HOPE YOU ENJOY IT, Bob Lemings
p.s. this stuff is so good that if you put a bowl of it on your head your toungue will beat your brains out trying to get to it


----------



## carson627 (Nov 2, 2010)

Thanks eman, sounds wonderful.


----------



## scarbelly (Nov 2, 2010)

Bob that is a great sounding recipe for sure. Love your PS

Gary

 


eman said:


> p.s. this stuff is so good that if you put a bowl of it on your head your toungue will beat your brains out trying to get to it


----------



## carson627 (Nov 5, 2010)

Eman,

I have a pot of this going on the stove right now.  It is AWESOME!    
	

	
	
		
		



		
			






   Thanks for sharing!

The little woman's gonna love it.


----------



## nwdave (Nov 5, 2010)

Ah, the heck with the diet.  If I gotta die of something, let it be an excellent dish like this......


----------



## squirrel (Nov 5, 2010)

OMG that sounds amazing eman! Except the shrimp, I'm allergic to them, but I'm sure I could substitute!


----------



## eman (Nov 5, 2010)

Squirrel said:


> OMG that sounds amazing eman! Except the shrimp, I'm allergic to them, but I'm sure I could substitute!
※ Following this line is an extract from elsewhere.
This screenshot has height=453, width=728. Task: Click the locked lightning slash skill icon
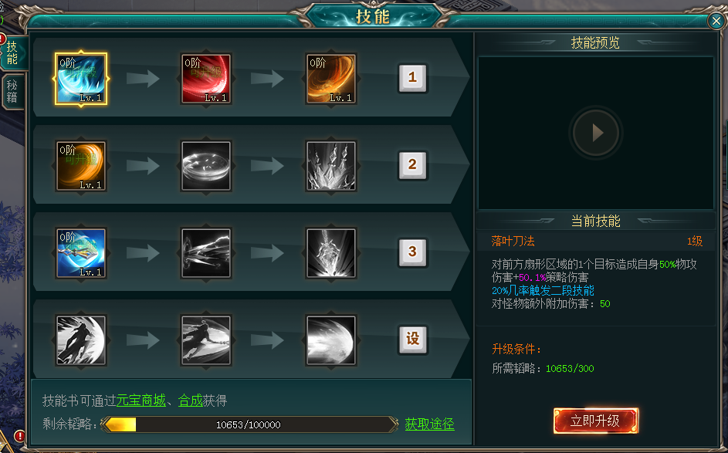tap(206, 253)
Yes maam you can , i have done this dish for some folks w/ seafood allergies . i just cubed up some boneless skinless chicken breast and used them in place of the shrimp. You may need to cook them a few min more than the shrimp depending on how big the pieces are.


----------



## eman (Feb 14, 2020)

Making a pot of this today with 10 lbs of peeled deviened shrimp. $100 pot of soup.


----------



## indaswamp (Feb 14, 2020)

I cooked a pot last friday @ the firehouse...


----------